__Problem__.
What you return must be the exact lines of the material below, from the first through the one that has "This screenshot has width=512, height=430.", with no pictures and, please, nothing else.
** Opening Records for processing block **
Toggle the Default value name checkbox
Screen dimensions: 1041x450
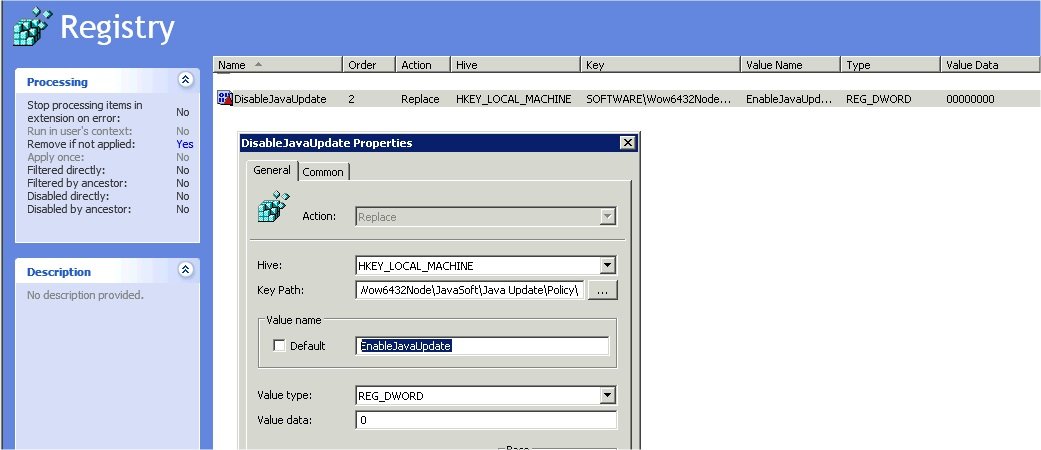280,346
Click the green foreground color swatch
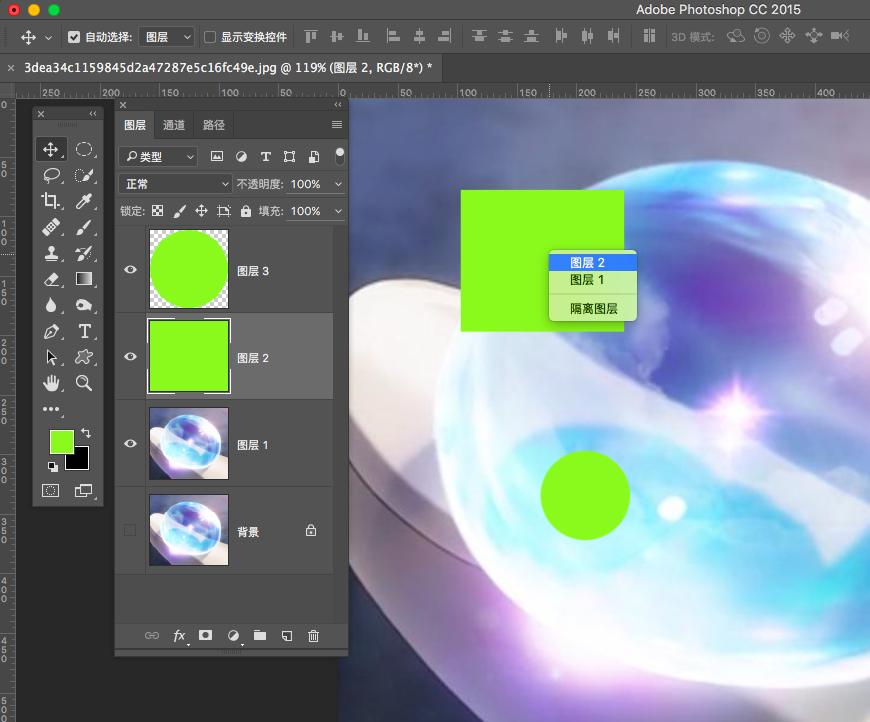870x722 pixels. click(x=62, y=442)
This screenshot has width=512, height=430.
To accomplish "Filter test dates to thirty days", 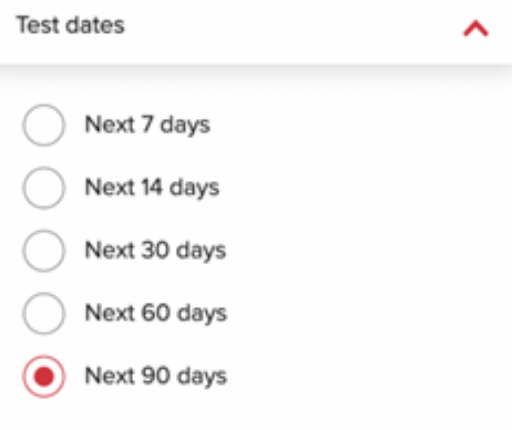I will [44, 250].
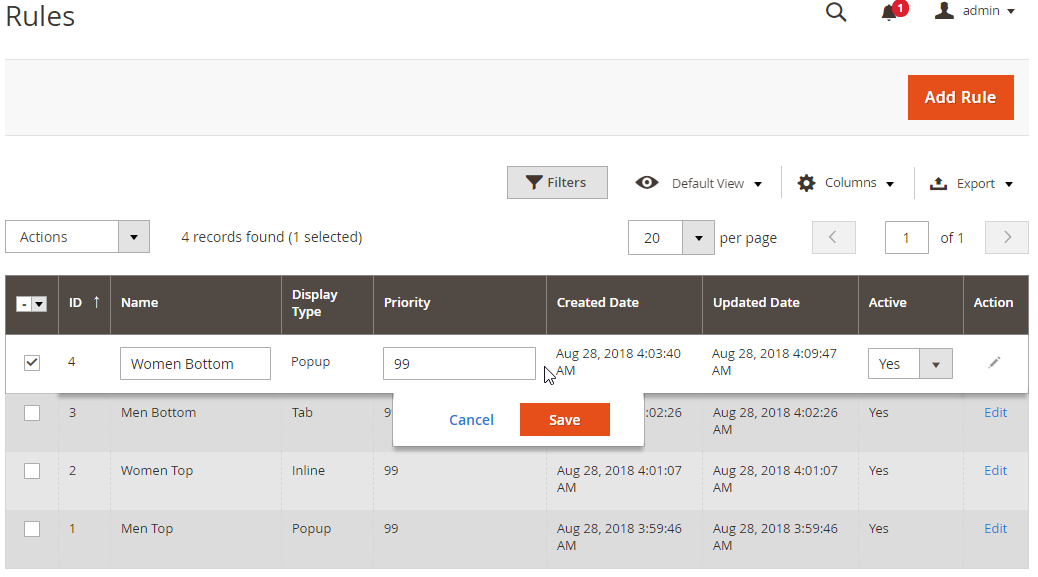The image size is (1038, 577).
Task: Open the Actions dropdown
Action: [x=77, y=237]
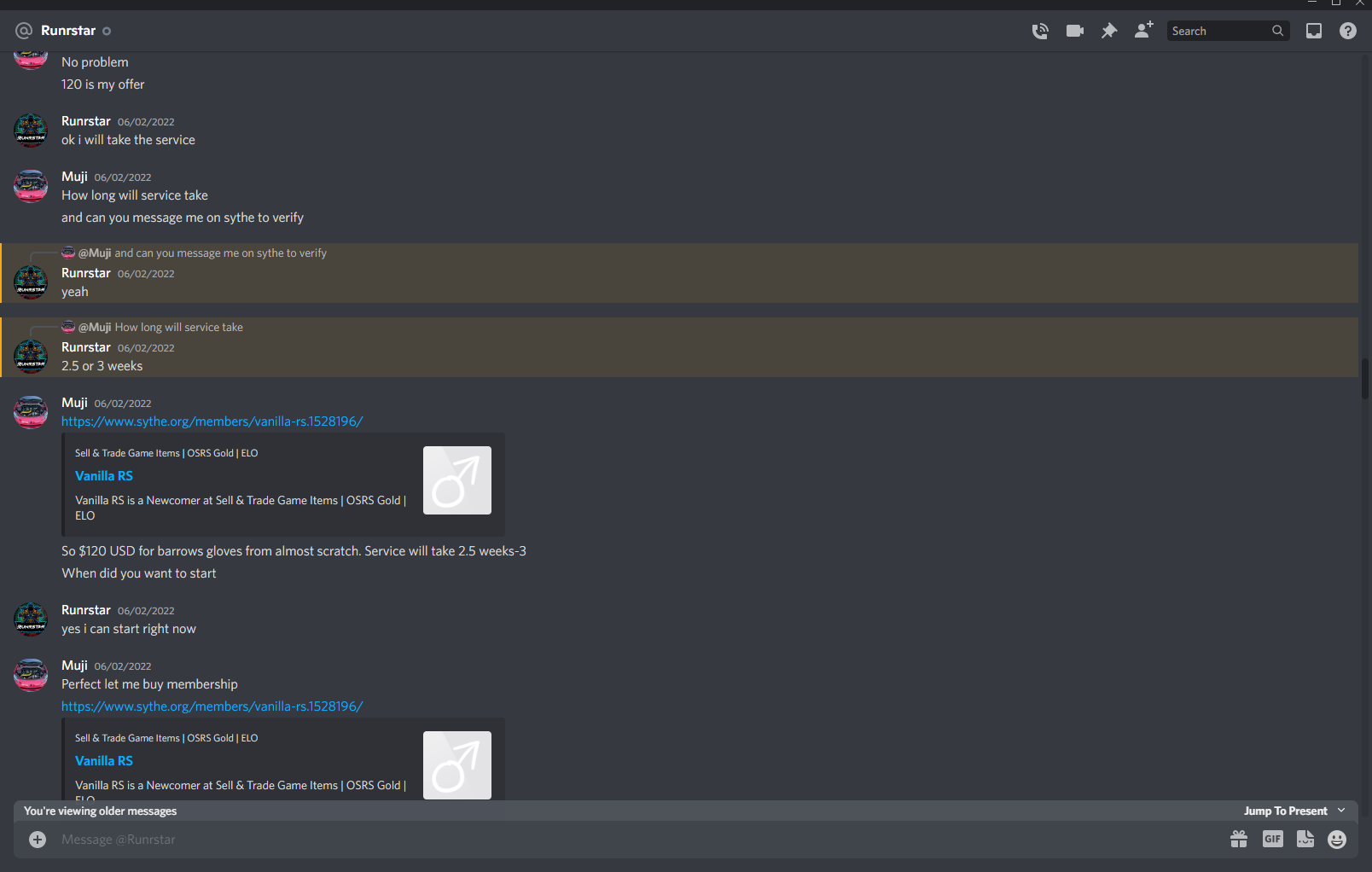Open first sythe.org vanilla-rs link
This screenshot has width=1372, height=872.
pos(212,421)
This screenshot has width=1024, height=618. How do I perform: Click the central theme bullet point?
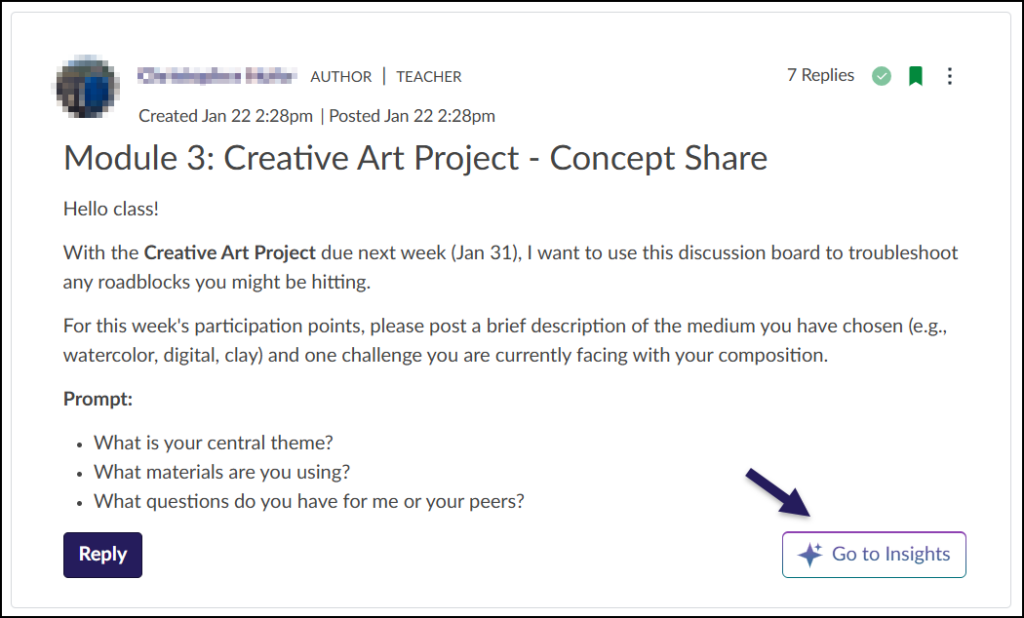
** Closing Records for processing block **
__Written solution__.
Toggle the Default value name checkbox
Screen dimensions: 1041x450
280,346
Click the green foreground color swatch
870x722 pixels. click(x=62, y=442)
This screenshot has width=512, height=430.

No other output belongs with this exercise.